Seção do documento
++++++++

A festa do batismo de Jesus marca
a conclusão do tempo do Natal, tanto nas dimensões cronológica e teológica. Neste
ano, por uma questão de adaptação do calendário litúrgico, ela é celebrada na
segunda-feira após a epifania. Por estarmos vivenciando o ciclo litúrgico B, o
evangelho proposto neste ano é Mc 1,7-11. O batismo de Jesus é o marco
inaugural da sua vida pública, ou seja, do seu ministério. Se trata de um
evento programático, no qual são reveladas, antecipadamente, a identidade de
Jesus e as principais coordenadas da sua missão. A nível de introdução e
contexto, é importante recordar que o batismo é um dos eventos narrados pelos
evangelhos que os estudiosos vêem com maior probabilidade de ter sido,
realmente, um fato histórico da vida de Jesus. Contribui para essa visão o fato
de ser um dos poucos acontecimentos presentes nos quatro evangelhos:
explicitamente nos três sinóticos (Mt 3,13-17; Mc 1,9-11; Lc 3,21-22) e
implicitamente em João (1,19-34). O fato de estar presente nos quatro
evangelhos, não significa uniformidade. Cada evangelista narrou o batismo à sua
maneira, adaptando os dados tradicionais às suas habilidades literárias e às
necessidades de suas respectivas comunidades. Além dessa pluralidade literária,
o que mais tem contribuído para a aceitação do batismo de Jesus como um
acontecimento real são os problemas de interpretação deste evento desde as
primeiras gerações cristãs. Ora, se não se tratasse de um fato histórico e
importante da vida de Jesus, certamente os evangelistas o teriam omitido em
seus escritos.

++++++++

Trecho dos dados
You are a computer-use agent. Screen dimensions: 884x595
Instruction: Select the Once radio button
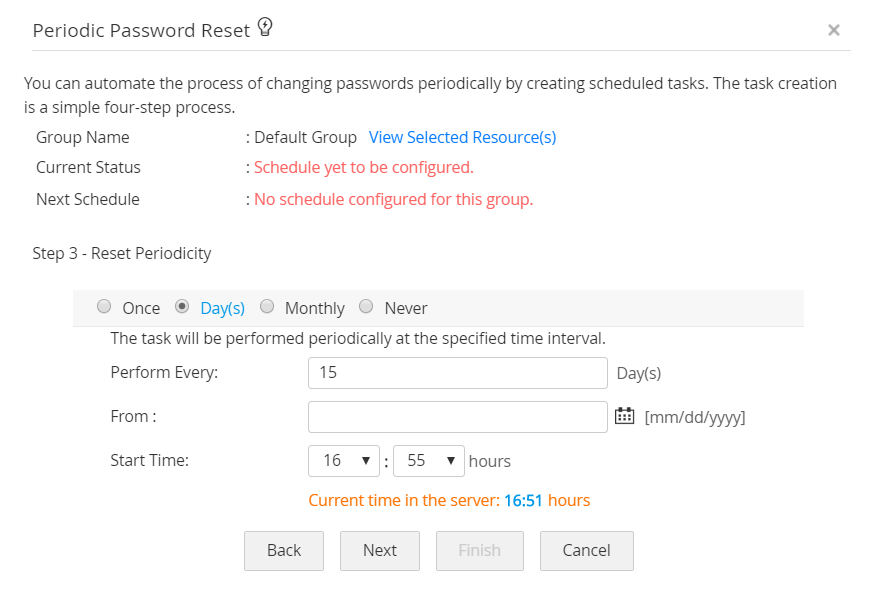point(104,307)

++++++++

Tarefa curta
Diga se cada afirmação a seguir concorda com o texto sobre o batismo de Jesus, respondendo sim ou não e citando literalmente as palavras do texto que decidem a questão.
1. O batismo de Jesus aparece nos quatro evangelhos.
2. Todos os evangelistas narraram o batismo da mesma maneira.
3. Neste ano, a festa é celebrada no domingo após a epifania.
Os dados são um material independente, sem relação com o texto.

Resposta completa
1. Sim: "um dos poucos acontecimentos presentes nos quatro evangelhos"
2. Não: "Cada evangelista narrou o batismo à sua maneira"
3. Não: "ela é celebrada na segunda-feira após a epifania"